Las autoridades de Malta se han brindado a desembarcar del pesquero español Francisco y Catalina a dos de los 51 inmigrantes que rescató, una niña con síntomas de deshidratación y a su madre, pero ésta rechazó dejar el barco y un médico atendió a la pequeña a bordo, según informó la embajadora de España en ese país, Marta Vilardel.
En conversación telefónica desde Malta, la diplomática explicó que sigue haciendo gestiones necesarias para lograr el permiso de las autoridades maltesas para que el barco desembarque en el puerto de La Valleta a los inmigrantes, que proceden de Eritrea, que recogió el viernes en una patera en aguas de Libia. El estado de salud de los marineros españoles y de los inmigrantes africanos es bueno, salvo el de la citada niña, de acuerdo con la visita realizada por un médico.
El patrón mayor de Santa Pola, José Ramón García Fuentes, indicó ayer que la última vez que habló con el capitán del pesquero le aseguró que todos estaban bien y que no debía preocuparse ya que tenían comida y agua suficientes.

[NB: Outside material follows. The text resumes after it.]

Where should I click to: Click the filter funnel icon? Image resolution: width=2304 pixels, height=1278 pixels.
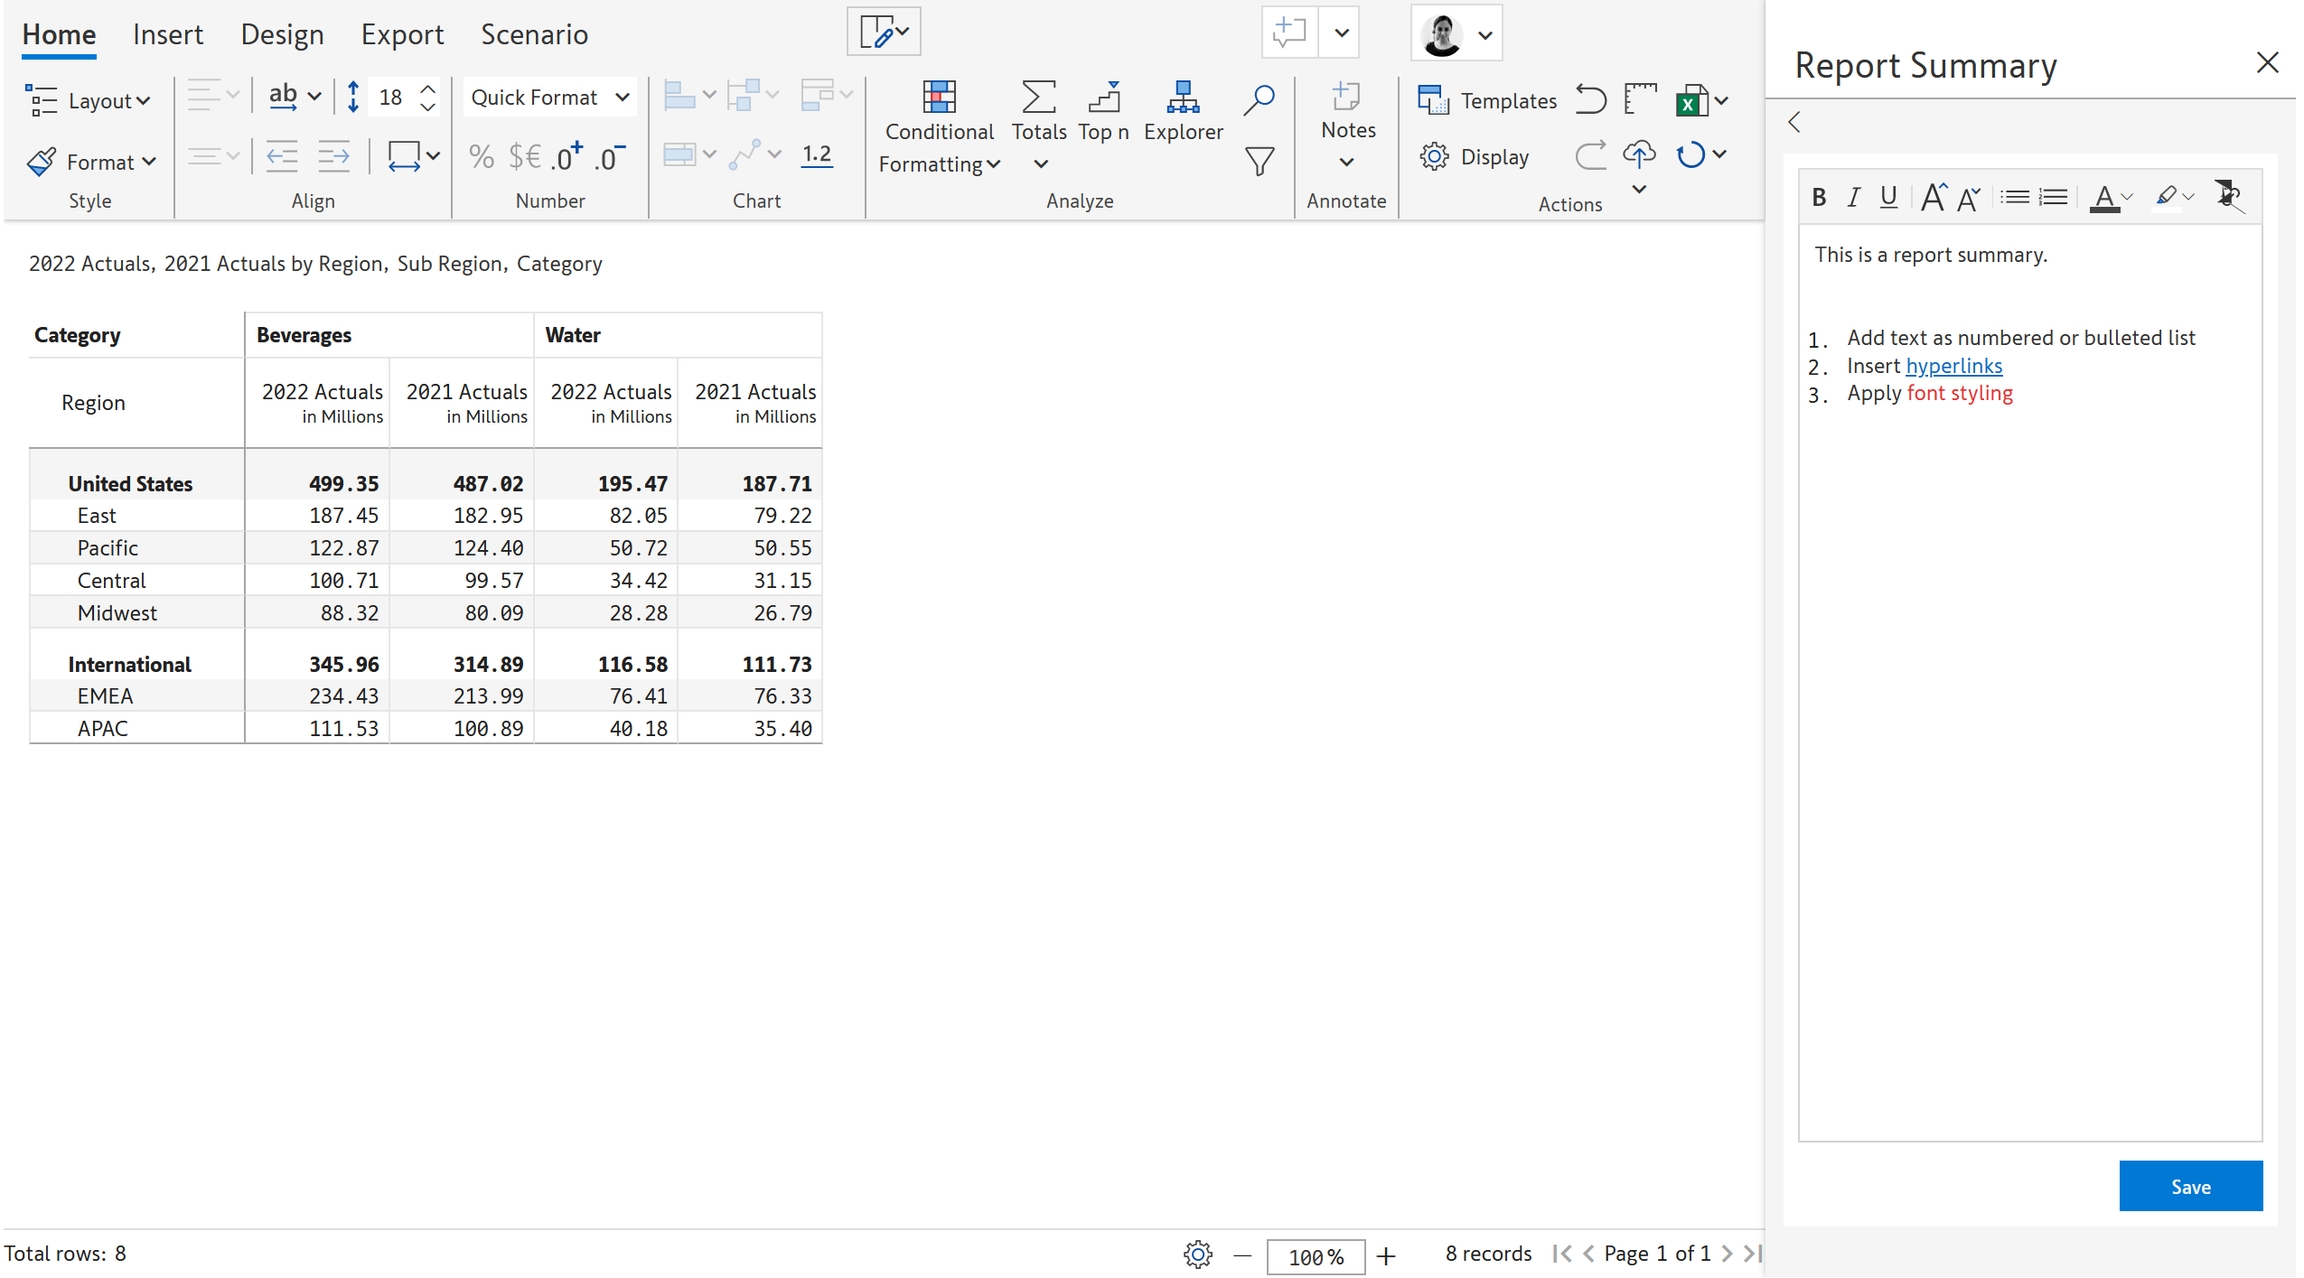tap(1259, 161)
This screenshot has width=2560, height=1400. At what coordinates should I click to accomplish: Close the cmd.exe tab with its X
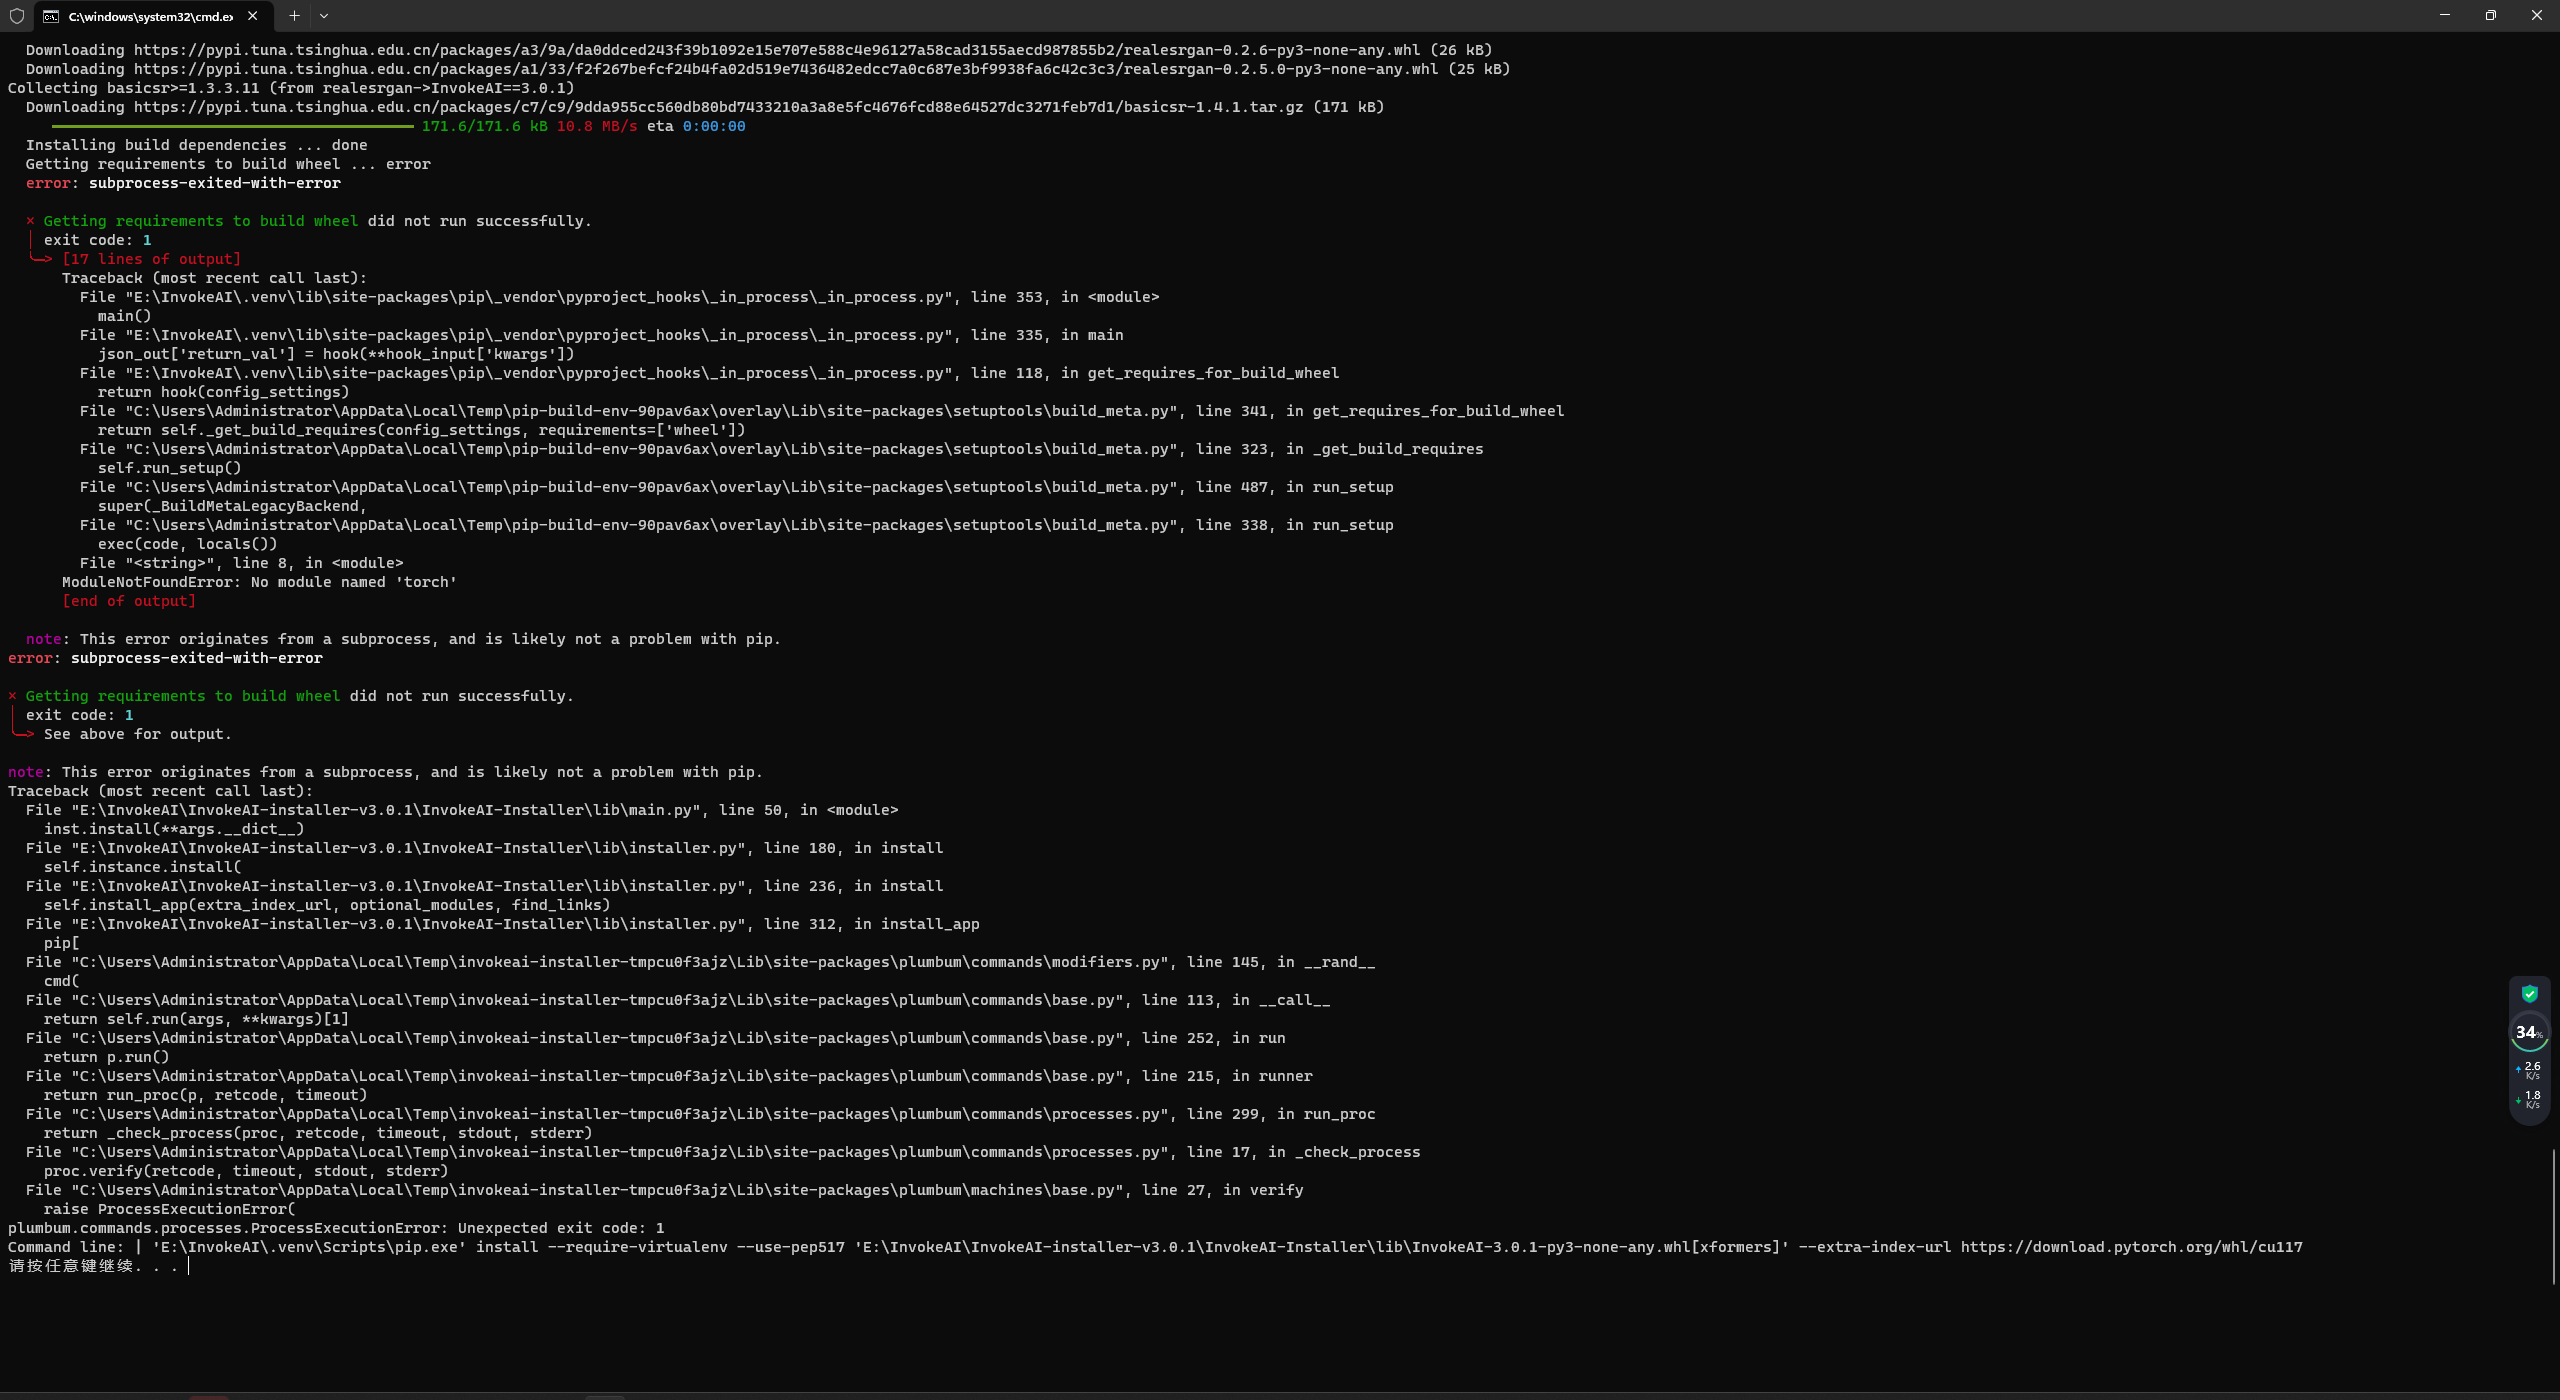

El presidente de la Cofradía de Pescadores de Santa Pola explicó que tanto la embarcación como el patrón del barco, José Durá, son de este municipio alicantino, aunque el pesquero tiene su base en Carboneras (Almería).
Sobre las tres de la tarde de ayer, el pesquero español recibió un segundo avituallamiento de alimentos y agua, esta vez mediante un helicóptero en lugar de a través de un barco como ayer, dijo la responsable de la legación diplomática, ya que las Fuerzas Armadas maltesas «informaron que no tenían ningún barco disponible porque están llegando a Malta más pateras».
Según Vilardel, «desgraciadamente» se corre el riesgo de que las embarcaciones no quieran socorrer a las pateras o cayucos para evitarse problemas, «pero hay que tener en cuenta que hay convenios internacionales que obligan a prestar ayuda. Sin embargo, este auxilio «se puede interpretar como hizo el patrón del pesquero español o como hicieron los italianos, que se limitaron a avisar que había una patera a la deriva en un lugar determinado.
Además de las negociaciones para el desembarco, la embajadora ha gestionado el envío de alimentos, el acercamiento del barco hasta 16 millas de la costa para que la tripulación tenga cobertura en los móviles y pueda hablar con sus familias y con la embajada, y la visita del médico. Vilardel no consideró solución aceptable que el pesquero regrese a España, pues supondría cinco días de navegación. Igual que el sábado, ayer el secretario de la embajada española visitó a la tripulación.
El Ministerio de Asuntos Exteriores español, a través de su embajada en Malta, sigue negociando con ese país mediterráneo el desembarco de los 51 inmigrantes rescatados por un pesquero español, «sobre la base jurídica de dos convenios de organización marítima» del año 1986 ratificados por ambos países.